§ Exercise prompt:
In the records below, find the line that contains "Task: Launch Google Chrome from the taskbar" and the line that contains "The width and height of the screenshot is (980, 551).". Set down exactly those lines and every line between them, and nothing more.

[Dataset excerpts]
::::

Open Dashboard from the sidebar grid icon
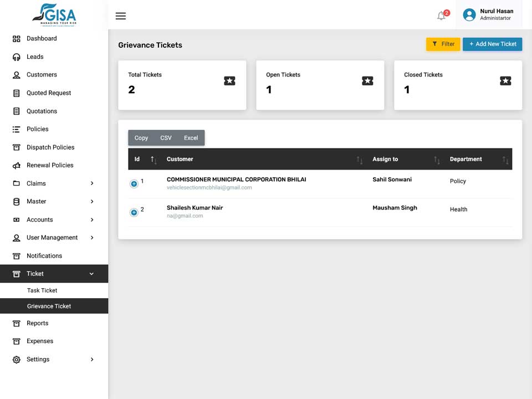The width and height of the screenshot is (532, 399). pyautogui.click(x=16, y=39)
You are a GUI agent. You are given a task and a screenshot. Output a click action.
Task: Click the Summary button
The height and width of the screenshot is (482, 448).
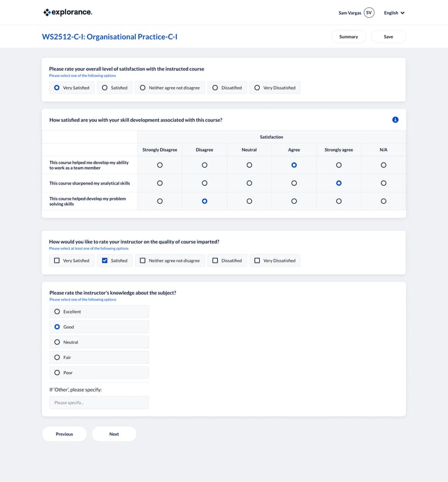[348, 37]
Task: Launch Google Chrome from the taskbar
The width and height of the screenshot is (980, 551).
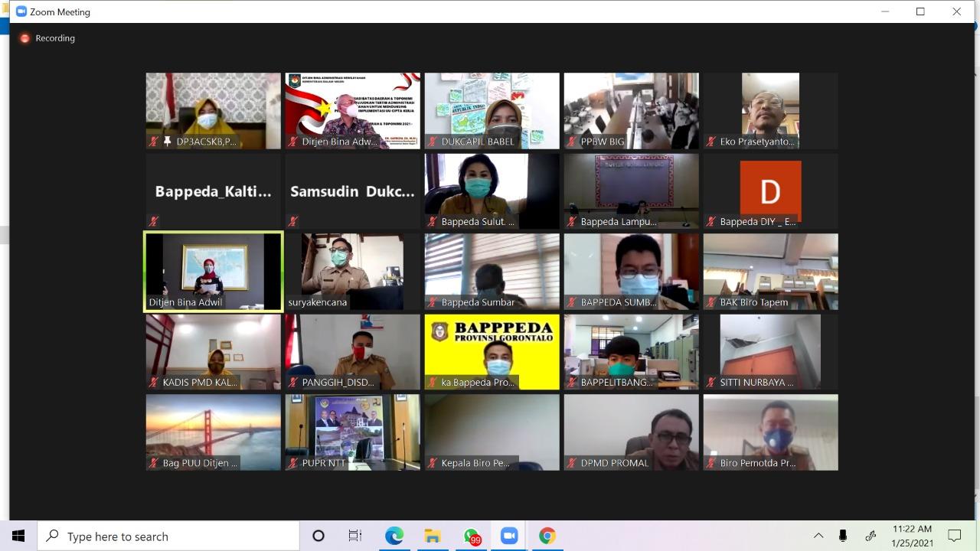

::::

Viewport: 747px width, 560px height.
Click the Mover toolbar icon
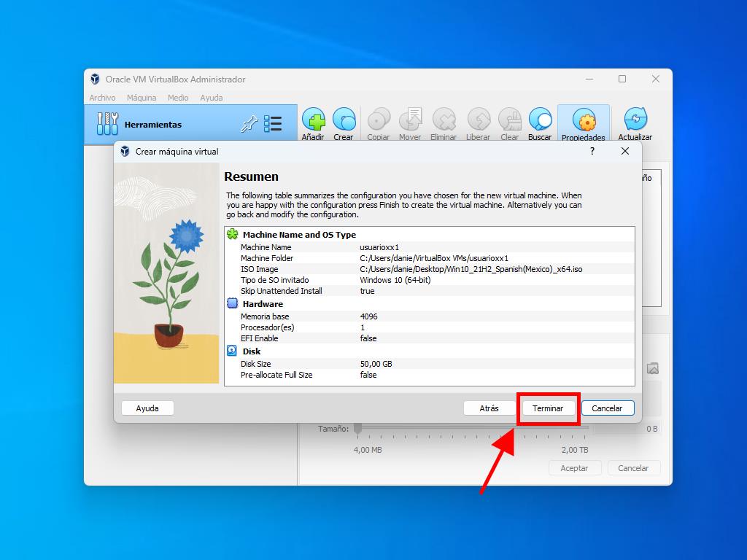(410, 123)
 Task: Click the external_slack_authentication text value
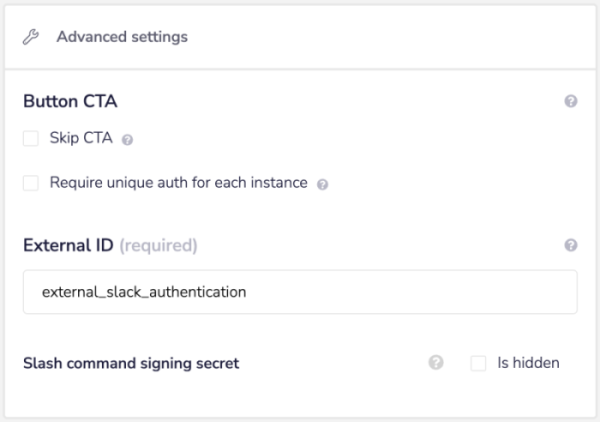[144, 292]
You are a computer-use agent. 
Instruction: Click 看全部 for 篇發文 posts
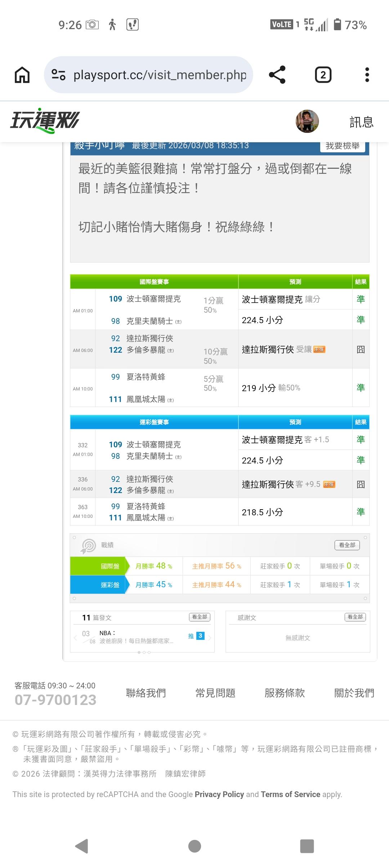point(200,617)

::::

§ Answer:
Task: Launch Google Chrome from the taskbar
The width and height of the screenshot is (980, 551).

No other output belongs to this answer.